Genetic similarity between Kanyawara virus (KYAV) and its relatives was assessed using pairwise sequence comparisons in the computer program MEGA750. Maximum likelihood phylogenetic analyses were conducted on codon-based alignments of concatenated virus genes, with poorly aligned regions removed. Alignments were created using the MAFFT algorithm51 implemented in Translator X52, with the Gblocks algorithm53 applied to remove poorly aligned regions. Trees were constructed using the maximum likelihood method implemented in PhyML54, with best-fit models of molecular evolution estimated from the data using jModeltest55. Trees were displayed using FigTree56. The same phylogenetic methods were applied to mitochondrial gene sequences of bats (COI and CYTB) and bat flies (COII and CYTB nucleotide sequences) extracted from deep sequence data to investigate the taxonomy of sampled bats and bat flies.
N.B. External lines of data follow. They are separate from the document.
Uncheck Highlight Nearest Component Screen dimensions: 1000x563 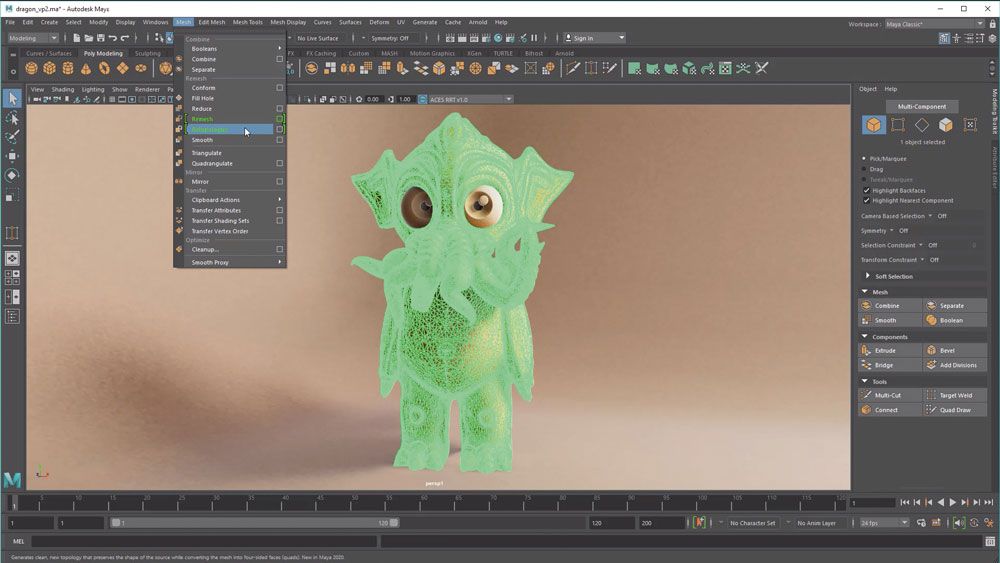point(866,200)
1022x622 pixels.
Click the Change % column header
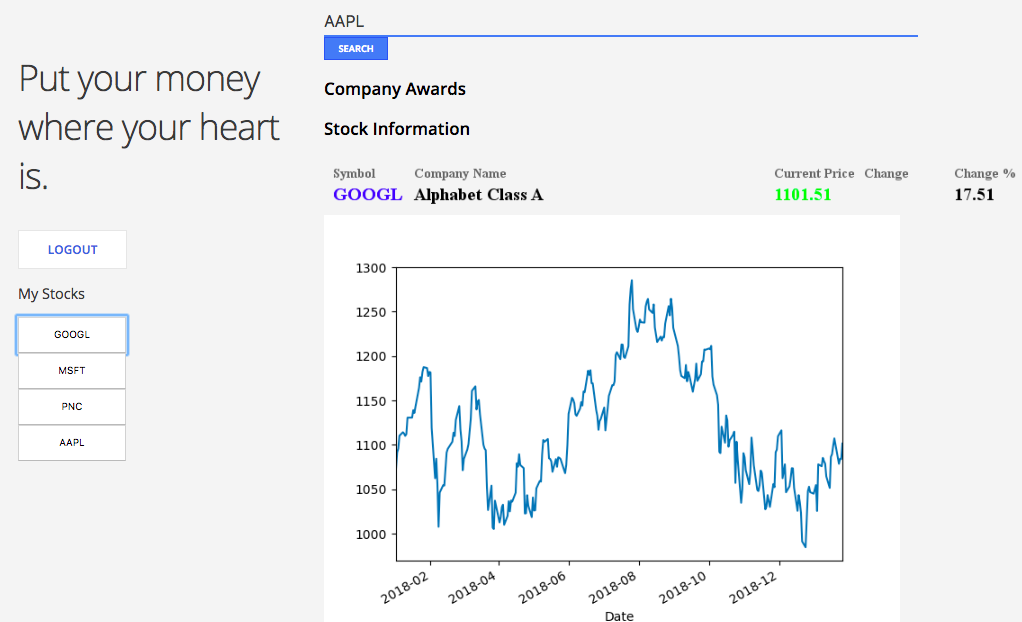click(984, 174)
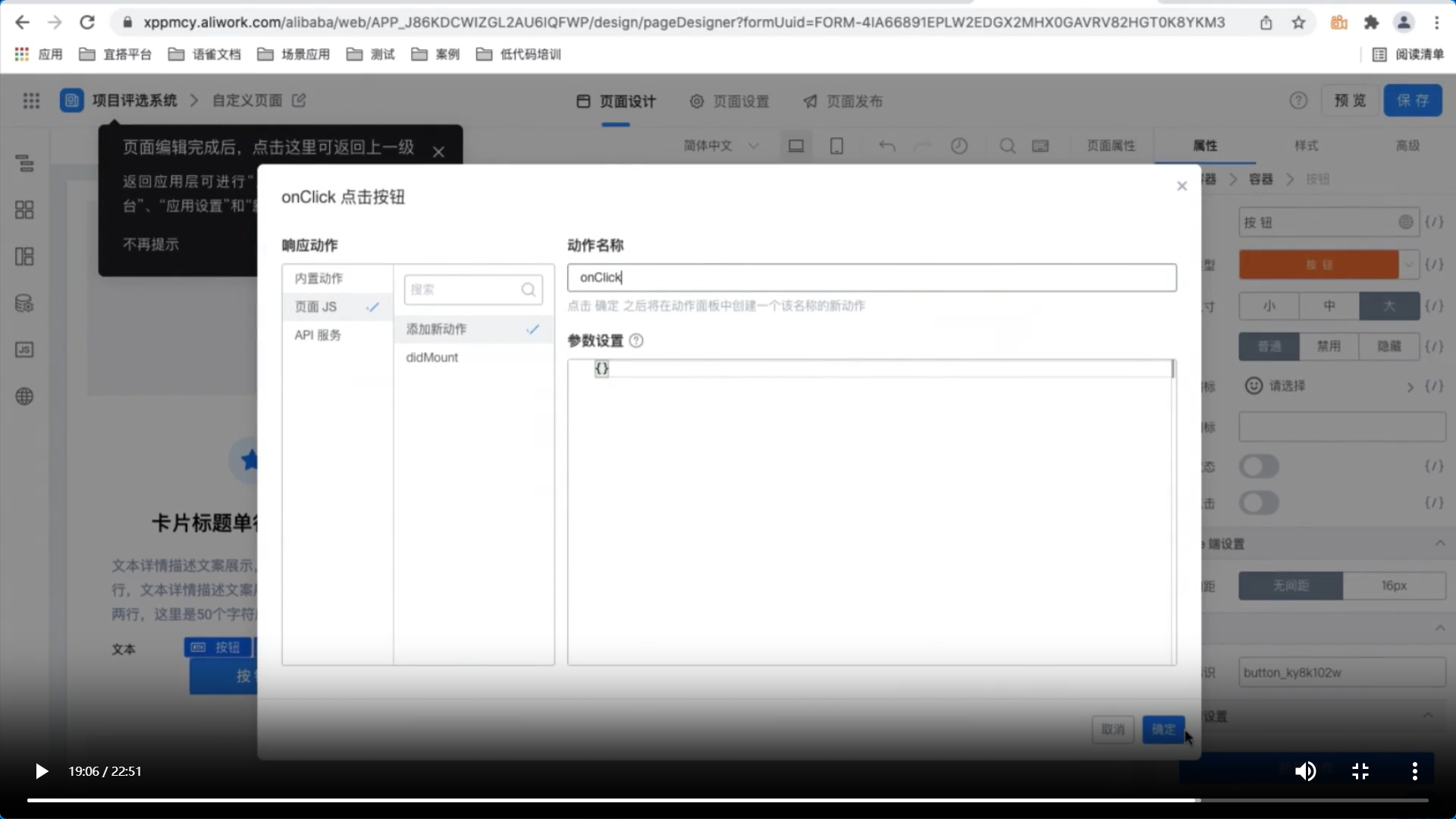The height and width of the screenshot is (819, 1456).
Task: Click the 确定 confirm button
Action: click(x=1163, y=730)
Based on coding-complete virus genome sequences detected in the course of bioinformatics analysis (see Results), PCR primers KYAV-10368 (5′-GCGAACCCGACGATCATAGT-3′) and KYAV-10695 (5′-GCTGTGCATTCCAGTCTCCT-3′) were designed to amplify a 327-bp region of the KYAV RNA-dependent RNA polymerase (L) gene. PCR conditions were optimized using bat fly cDNA samples known to be positive and negative for KYAV infection by NGS. The optimized PCR was used to test cDNA extracted from swab samples. PCRs were conducted using the HiFi kit (Kappa Biosystems, Wilmington, MA, USA), with 40 cycles at 94 °C for 15 sec, 56 °C for 15 sec, and 72 °C for 15 sec. Amplicons were visualized on 2% agarose electrophoretic gels stained with ethidium bromide.

The relative frequency of CpG dinucleotide pairs was calculated for each of the canonical rhabdovirus genes (N, P, G, M, and L) from KYAV and related rhabdoviruses using the R Biostrings package57. Rhabdovirus sequences included in this analysis were selected objectively, using all coding-complete genomes from major rhabdovirus clades (genera) with at least four members available in GenBank and the Virus Pathogen Resource database58 as of December 12, 2016. Differences in mean CpG depletion among groups were evaluated for statistical significance using ANOVA, with pairwise differences between groups examined using the Holm post-hoc method, which adjustments for multiple testing59. Variances in CpG depletion among groups were compared using Levine’s test60. Statistical analyses were performed in the computer package R61.

Data Availability

All data generated during the current study are available in GenBank (accession numbers KY385385-385392) or are included in this published article and its Supplementary Information files.